_Exercise instructions_.
Each line from the one containing "Fun City Finder (430, 1134)" through the final line of the data below must be repeated exactly.

[Screenshot grounding data]
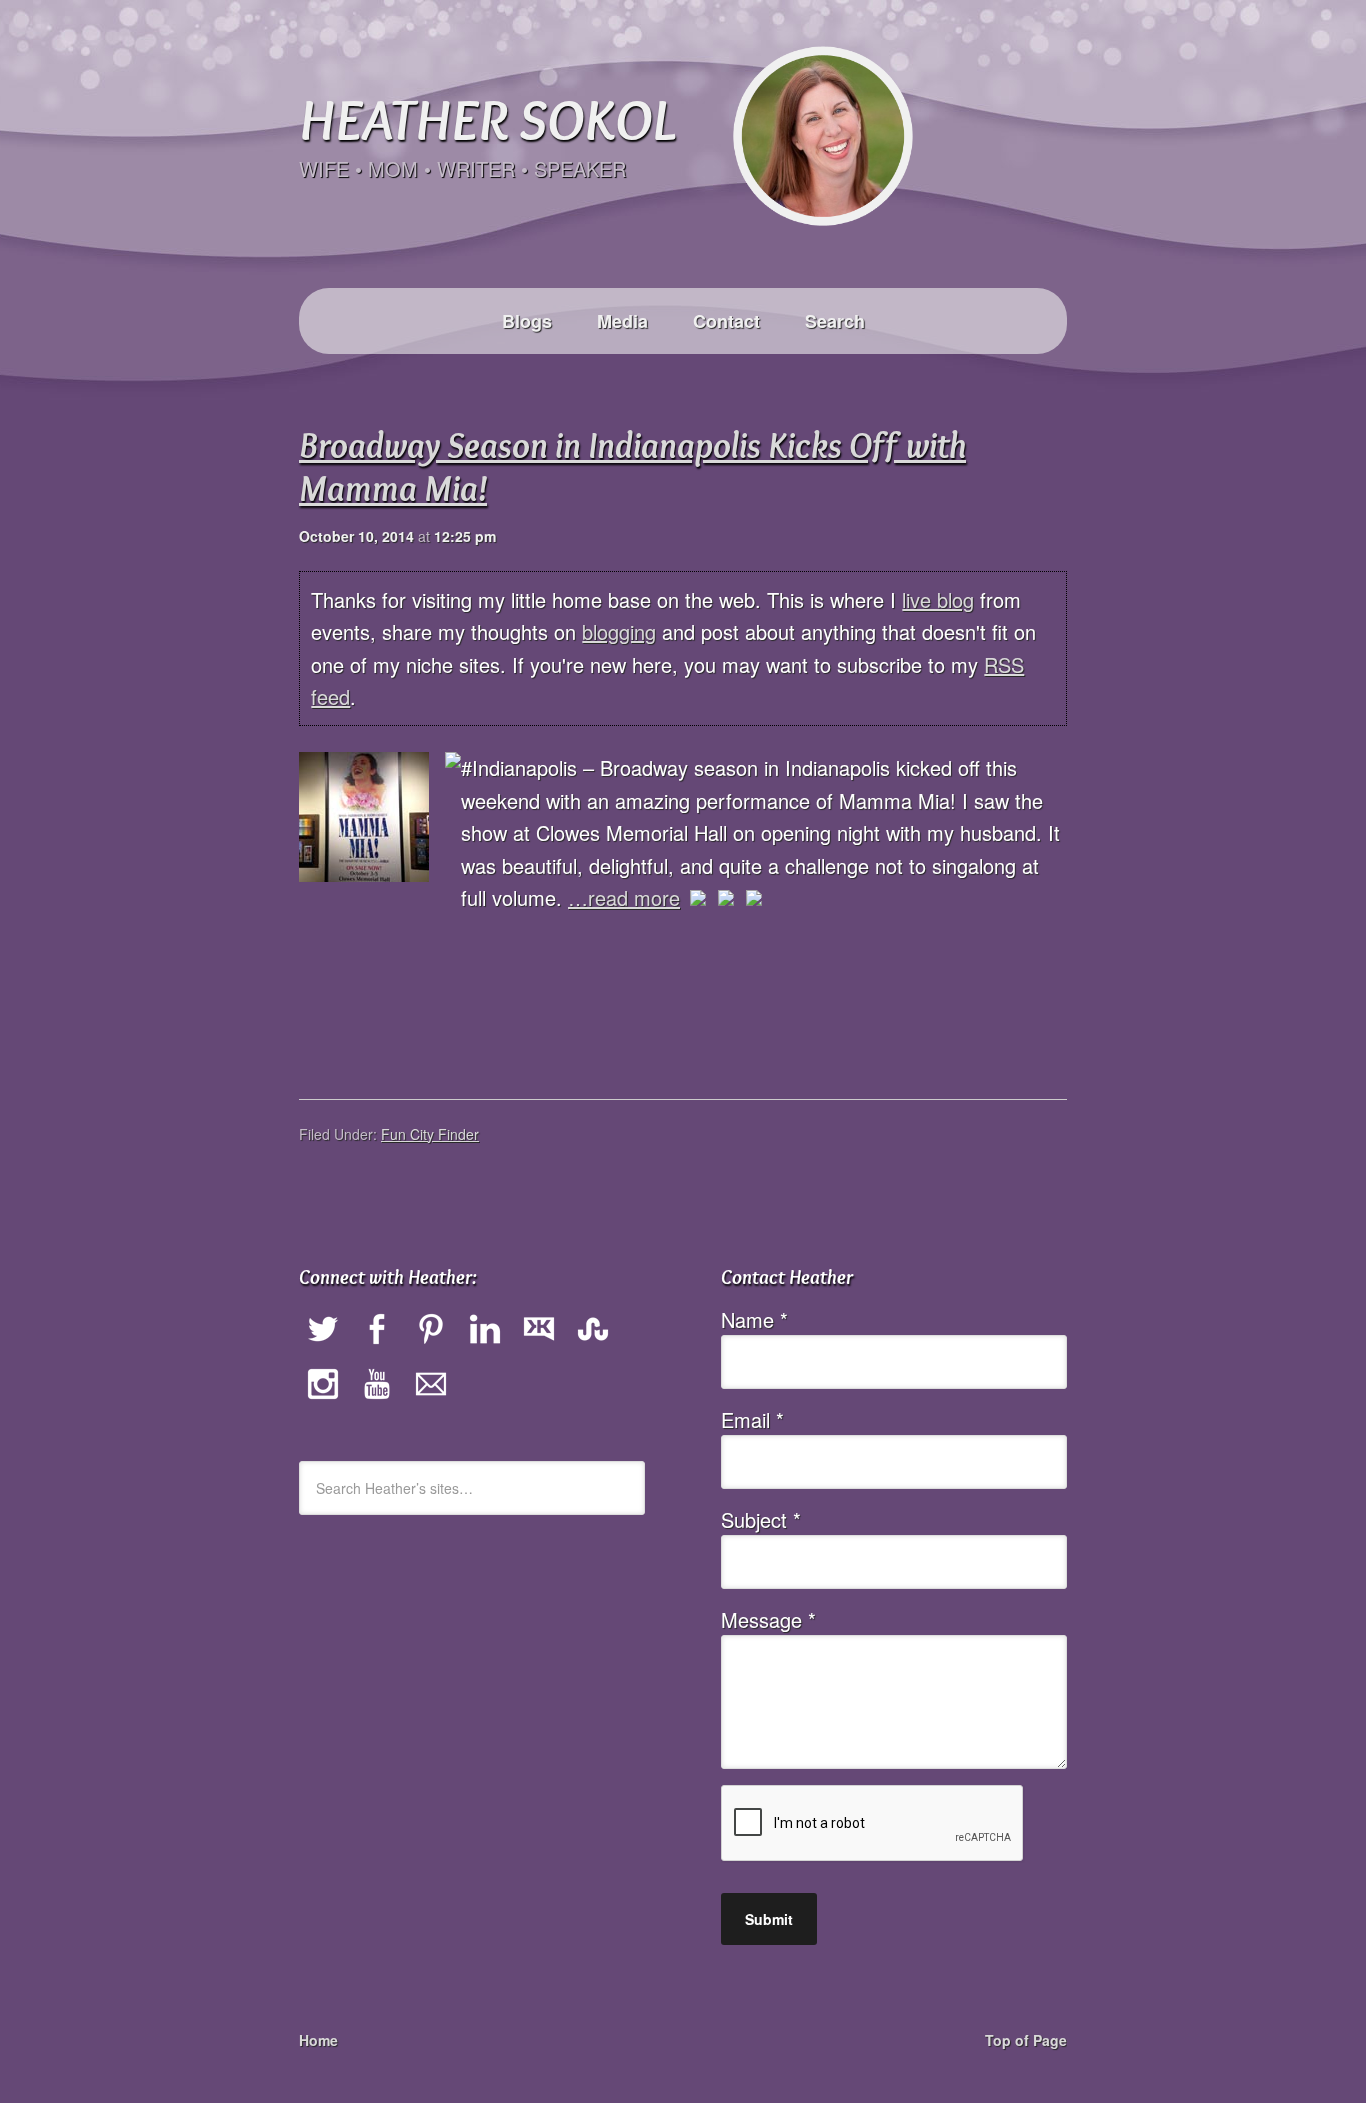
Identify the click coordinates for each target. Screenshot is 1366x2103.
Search (835, 321)
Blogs (527, 321)
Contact (726, 321)
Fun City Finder (430, 1134)
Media (622, 321)
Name (754, 1319)
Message (768, 1619)
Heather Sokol (487, 118)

_Solution below_.
Fun City Finder (430, 1134)
Media (622, 321)
Name (754, 1319)
Message (768, 1619)
Heather Sokol (487, 118)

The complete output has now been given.